During one of those meetings, Sowar Hawa Singh, stood up in rapt attention on being called out by the Risaldar Major (senior-most junior commissioned officer) and ordered to explain why his Shaktiman vehicle (Army truck) had veered off the road and hit a tree. “Shriman, mein sikhlai ke anusar seedha dekh kar gaari chala raha tha ki achanak sadak par ek ubhaar aaya aur gaari out of control ho gayi (As taught I was looking straight ahead when I encountered a bump on the road and lost control),” was Hawa’s forthright submission. Bumps were speed-breakers, newly introduced on the cantonment roads and a cultural change for the no-holds-barred tank driver. But the CO was not taken in. “Ubhaar se pehle ek board laga tha ki aage speed breaker hai (there was a signboard for a speed breaker)”. Not the one to be indicted for no fault of his, Hawa was at his innocent best: “Shrimaan, maine baad mein check kiya, yeh board sadak ke baain taraf tha aur mein seedha dekh raha tha (The board was to my left and I was looking straight ahead).” A speechless CO smiled and announced the end of his darbar.
Just the other day, I went to the CSD (Army canteen) to apply for the purchase of a car. The dealing clerk, an ex-serviceman, after examining my case, confirmed that the purchase was in order. I went about completing intricate formalities, including an online transfer of the sum to the CSD depot (controlling authority) at Jalandhar. A special courier reported at Jalandhar to obtain the release order. Alas! The indent was rejected, citing the reason: Not authorised.
The dealing clerk, myself and everyone in the chain had failed to notice the existing instructions.

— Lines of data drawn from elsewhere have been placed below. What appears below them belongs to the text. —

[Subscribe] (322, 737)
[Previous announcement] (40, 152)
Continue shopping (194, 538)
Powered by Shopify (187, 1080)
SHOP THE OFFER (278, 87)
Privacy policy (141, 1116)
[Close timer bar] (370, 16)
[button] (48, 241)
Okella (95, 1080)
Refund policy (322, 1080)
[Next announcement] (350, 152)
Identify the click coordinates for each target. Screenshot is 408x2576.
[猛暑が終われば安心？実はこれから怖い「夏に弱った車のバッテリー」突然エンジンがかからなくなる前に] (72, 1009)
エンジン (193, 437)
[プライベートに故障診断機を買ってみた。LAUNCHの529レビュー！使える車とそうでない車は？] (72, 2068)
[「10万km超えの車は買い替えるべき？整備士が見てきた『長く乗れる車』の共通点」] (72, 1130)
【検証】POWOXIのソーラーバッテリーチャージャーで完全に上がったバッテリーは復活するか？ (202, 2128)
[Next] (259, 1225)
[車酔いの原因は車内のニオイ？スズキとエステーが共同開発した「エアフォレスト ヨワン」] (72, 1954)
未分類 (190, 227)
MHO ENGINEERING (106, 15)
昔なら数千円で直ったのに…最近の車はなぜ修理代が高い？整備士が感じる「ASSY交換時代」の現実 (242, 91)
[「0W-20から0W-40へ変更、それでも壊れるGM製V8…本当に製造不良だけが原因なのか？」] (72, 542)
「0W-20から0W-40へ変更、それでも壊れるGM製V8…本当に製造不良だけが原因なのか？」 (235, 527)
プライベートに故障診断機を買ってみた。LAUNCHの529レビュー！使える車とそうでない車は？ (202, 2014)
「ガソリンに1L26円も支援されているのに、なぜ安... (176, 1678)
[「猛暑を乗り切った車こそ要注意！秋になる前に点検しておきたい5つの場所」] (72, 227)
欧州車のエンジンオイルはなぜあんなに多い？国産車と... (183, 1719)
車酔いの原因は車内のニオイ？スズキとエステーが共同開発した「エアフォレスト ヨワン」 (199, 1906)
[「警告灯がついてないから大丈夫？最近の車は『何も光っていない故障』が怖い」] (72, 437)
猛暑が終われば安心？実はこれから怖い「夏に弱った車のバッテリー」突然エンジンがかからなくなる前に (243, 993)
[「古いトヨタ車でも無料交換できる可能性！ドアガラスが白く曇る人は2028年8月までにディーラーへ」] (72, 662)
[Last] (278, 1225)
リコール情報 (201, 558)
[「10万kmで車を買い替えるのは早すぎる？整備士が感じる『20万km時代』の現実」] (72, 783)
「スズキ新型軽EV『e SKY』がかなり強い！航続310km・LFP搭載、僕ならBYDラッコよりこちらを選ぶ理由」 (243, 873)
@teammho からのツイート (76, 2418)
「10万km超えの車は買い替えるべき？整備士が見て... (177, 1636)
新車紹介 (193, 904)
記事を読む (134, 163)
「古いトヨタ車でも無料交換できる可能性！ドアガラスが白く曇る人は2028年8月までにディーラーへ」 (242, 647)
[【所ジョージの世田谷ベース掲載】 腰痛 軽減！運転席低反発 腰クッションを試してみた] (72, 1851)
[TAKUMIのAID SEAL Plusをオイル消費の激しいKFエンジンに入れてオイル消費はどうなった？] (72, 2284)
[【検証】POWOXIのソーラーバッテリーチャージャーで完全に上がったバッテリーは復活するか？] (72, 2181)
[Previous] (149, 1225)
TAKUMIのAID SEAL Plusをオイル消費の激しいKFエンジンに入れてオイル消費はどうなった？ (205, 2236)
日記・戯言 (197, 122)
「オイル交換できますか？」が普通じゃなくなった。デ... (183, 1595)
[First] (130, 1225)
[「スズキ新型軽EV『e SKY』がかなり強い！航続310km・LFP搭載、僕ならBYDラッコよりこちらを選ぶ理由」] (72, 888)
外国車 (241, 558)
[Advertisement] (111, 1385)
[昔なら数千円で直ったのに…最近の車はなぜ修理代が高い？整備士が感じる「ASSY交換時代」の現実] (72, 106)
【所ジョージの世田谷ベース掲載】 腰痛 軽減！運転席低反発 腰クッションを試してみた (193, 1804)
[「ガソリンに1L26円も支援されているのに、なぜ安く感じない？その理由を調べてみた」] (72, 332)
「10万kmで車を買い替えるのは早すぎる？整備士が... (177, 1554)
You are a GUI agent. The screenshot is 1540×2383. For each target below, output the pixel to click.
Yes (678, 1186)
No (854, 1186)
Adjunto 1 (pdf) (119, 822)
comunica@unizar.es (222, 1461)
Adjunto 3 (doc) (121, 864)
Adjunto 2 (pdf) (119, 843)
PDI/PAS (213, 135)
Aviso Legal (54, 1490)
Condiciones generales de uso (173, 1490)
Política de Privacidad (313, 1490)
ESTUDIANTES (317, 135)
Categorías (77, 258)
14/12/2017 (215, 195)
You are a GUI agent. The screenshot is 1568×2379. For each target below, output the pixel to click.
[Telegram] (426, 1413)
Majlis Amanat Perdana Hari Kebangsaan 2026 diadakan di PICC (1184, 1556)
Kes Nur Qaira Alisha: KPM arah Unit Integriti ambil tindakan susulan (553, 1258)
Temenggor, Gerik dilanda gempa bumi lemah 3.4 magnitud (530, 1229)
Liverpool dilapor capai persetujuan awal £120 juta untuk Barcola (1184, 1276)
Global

The blame game started with the buck stopping at the dealing clerk, notwithstanding the fact that the canteen management had displayed the instructions on a huge board at the entrance of the canteen which we failed to notice and the clerk forgot to remember.
The guy took the onus of the faux pas squarely upon himself and remarked with all humility at his command: “Sir, putting on a mask is cumbersome, it covers the mouth and nose but blurs the vision too.”
(The writer is a Chandigarh-based freelance contributor).